*Document segment*
┌──

The Michigan Catastrophic Claims Association’s (MCCA) announcement that the per-vehicle fee will increase by $28 for Michigan drivers will add insult to injury in a state saddled with the highest auto insurance premiums in the country, according to the Insurance Alliance of Michigan (IAM). The increase puts the per-vehicle fee at $220. The vehicle assessment fees go into a fund that covers the cost of medical care for people injured in car accidents when the cost of medical care exceeds $580,000.

“The per-vehicle fee increase underscores the urgent need to reform Michigan’s broken, outdated auto no-fault system, which continues to overburden drivers,” said Tricia Kinley, executive director of the Insurance Alliance of Michigan. “The fact that medical providers can dramatically overcharge for medical procedures when someone is injured in a car accident has caused the cost of medical care to increase exponentially in Michigan, while the MCCA struggles to keep up.”

Much of the recent testimony in the Senate Insurance and Banking Committee, which has held hearings on auto no-fault reform for the last two months, has centered on Michigan’s unlimited, lifetime medical benefit and a lack of cost controls to rein in overcharging by medical providers. In one example, a medical provider charged more than $5,000 for an MRI when that exact same procedure, at the same location and on the same machine, costs $500 under Medicare.

“It’s time the Michigan Legislature sees the state’s auto no-fault system for what it is: A failed policy experiment that has forced drivers from Metro Detroit to the Western Upper Peninsula to choose between paying their auto insurance premium or buying groceries. For some, it’s like a second mortgage,” Kinley said. “Drivers across the state are demanding reform and we urge the Legislature to listen to their pleas for help and to pass real reforms to lower the cost of auto insurance.”

└──

*Given entries*
┌──

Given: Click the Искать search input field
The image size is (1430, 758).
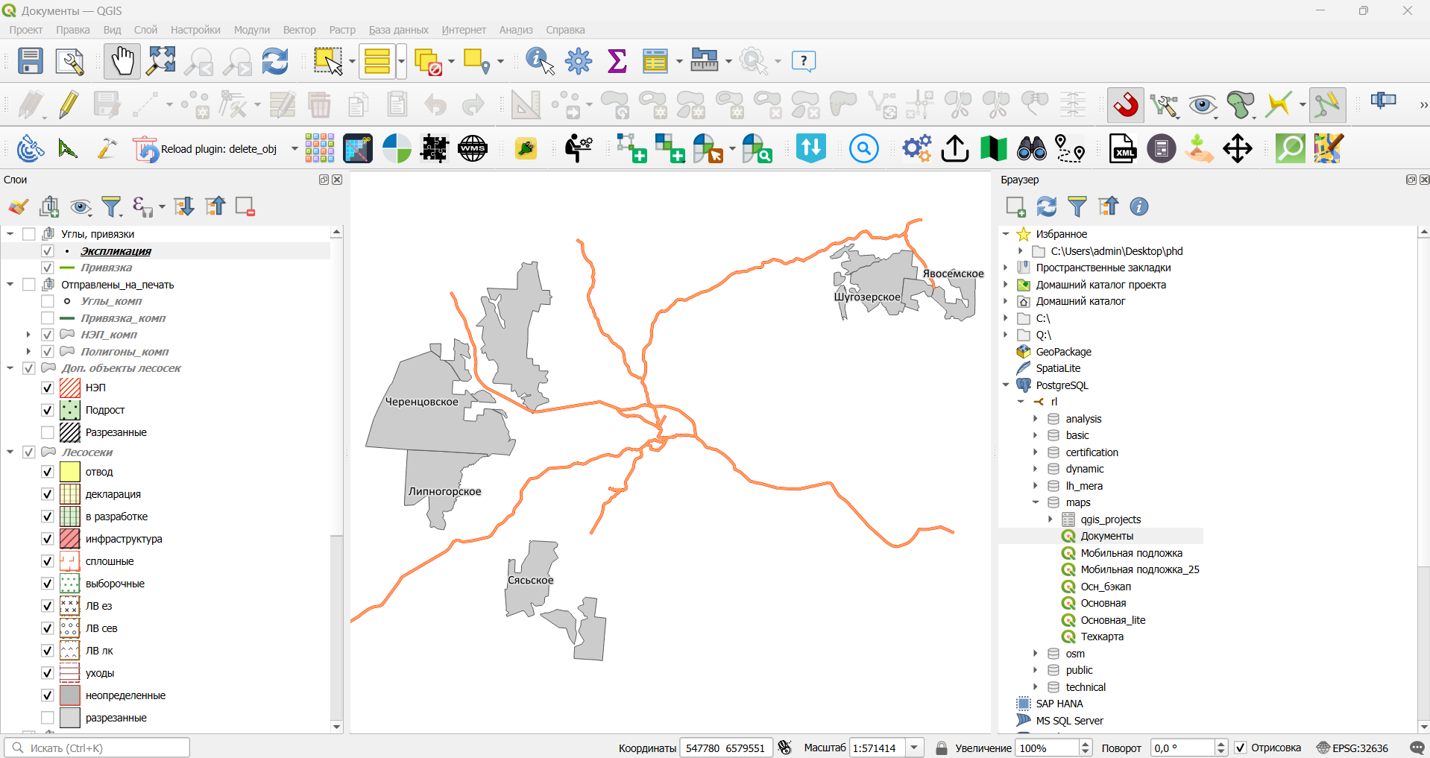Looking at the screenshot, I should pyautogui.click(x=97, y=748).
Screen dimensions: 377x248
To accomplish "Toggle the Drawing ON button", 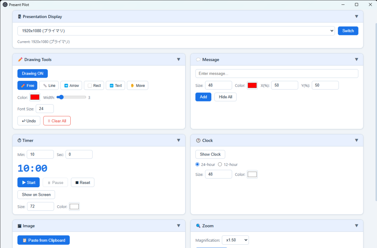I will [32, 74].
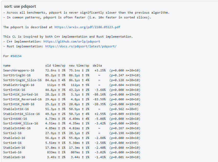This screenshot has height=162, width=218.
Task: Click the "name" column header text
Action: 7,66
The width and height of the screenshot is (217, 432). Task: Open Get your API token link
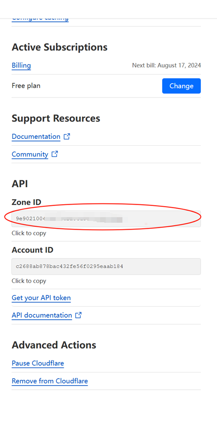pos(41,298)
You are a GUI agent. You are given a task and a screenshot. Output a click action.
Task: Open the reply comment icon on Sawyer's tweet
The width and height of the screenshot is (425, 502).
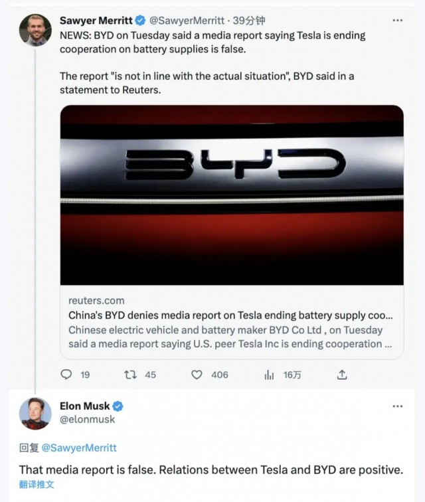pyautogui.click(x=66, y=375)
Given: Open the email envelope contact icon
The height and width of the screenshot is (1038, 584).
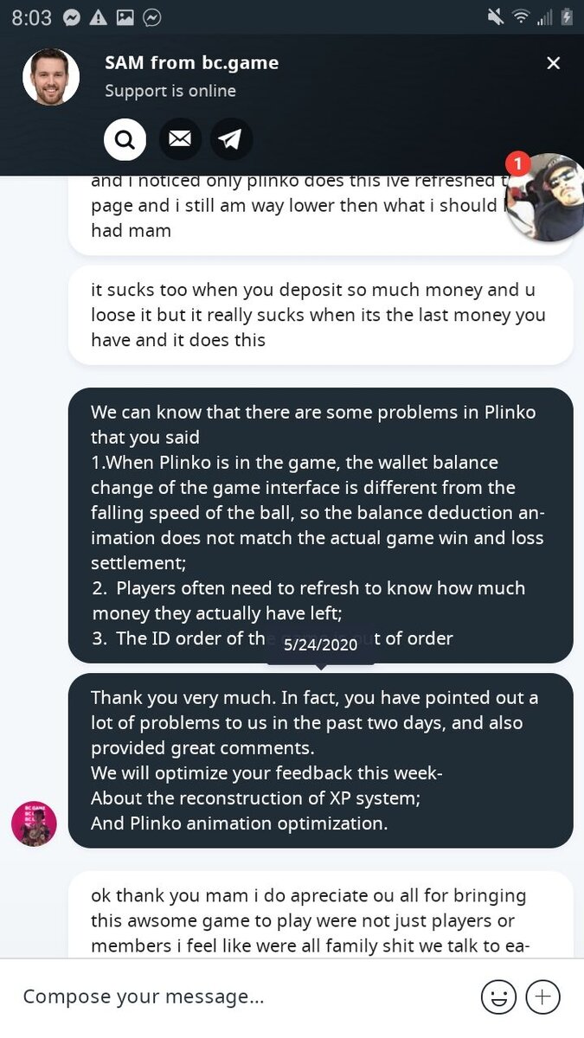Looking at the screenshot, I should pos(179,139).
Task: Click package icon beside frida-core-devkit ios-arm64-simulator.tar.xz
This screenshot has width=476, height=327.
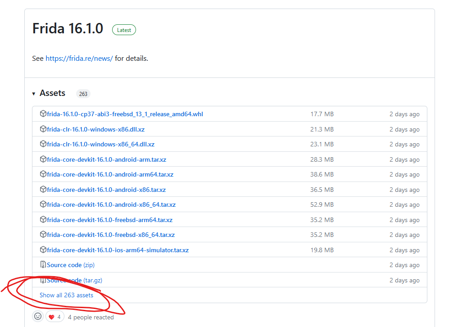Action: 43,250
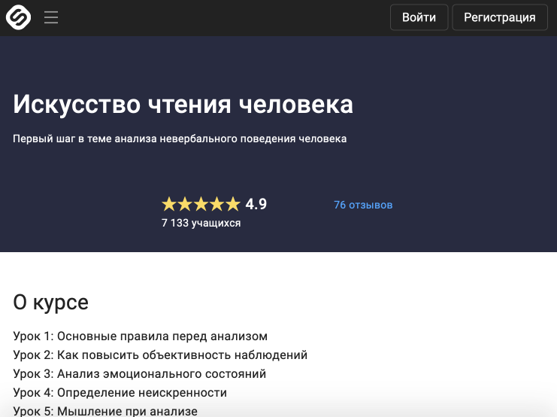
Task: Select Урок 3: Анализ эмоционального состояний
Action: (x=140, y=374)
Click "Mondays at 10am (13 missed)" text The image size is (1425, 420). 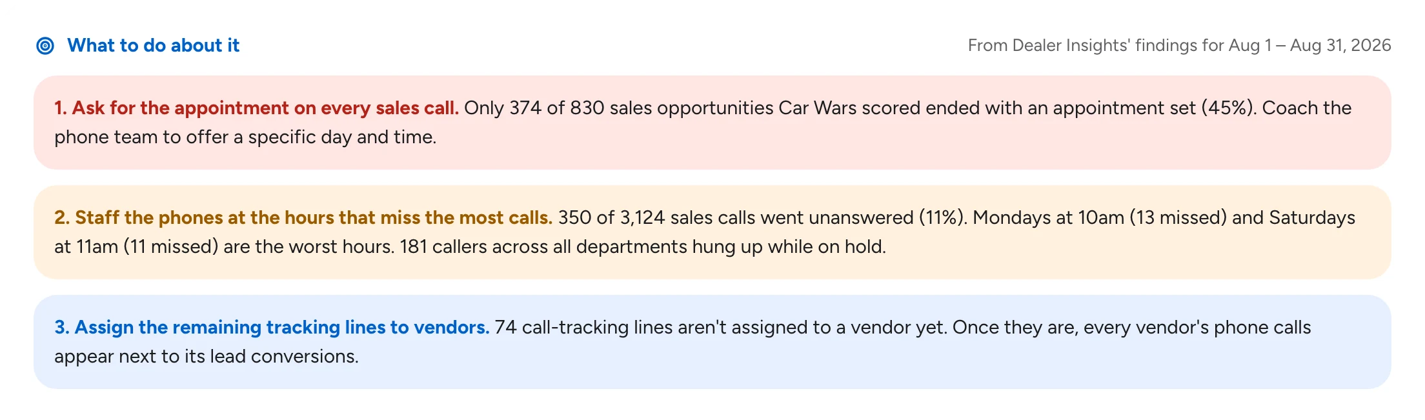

└──

*Try it*
Can you extend the piece on Michigan's per-vehicle fee increase above, picking up after its final paragraph?

*Reply*
The Michigan Catastrophic Claims Association oversees a fund that reimburses auto insurance companies when the cost of medical care exceeds $580,000. Michigan is the only state in the nation that requires such a fund because it’s the only state that requires drivers to purchase unlimited, lifetime medical benefits with their auto insurance policy.

A recent study conducted by the University of Michigan found that auto insurance is unaffordable for drivers in 97 percent of the state’s zip codes.

“Michigan’s auto insurance companies dislike charging consumers this per-vehicle fee as much as drivers dislike paying it, which is why we’re calling on the Legislature to continue to explore ways to lower the cost of auto insurance for drivers across the state,” Kinley said.

The per-vehicle fee increase, which is assessed to every car insurance company doing business in Michigan and charged to consumers, will take effect on July 1, 2019.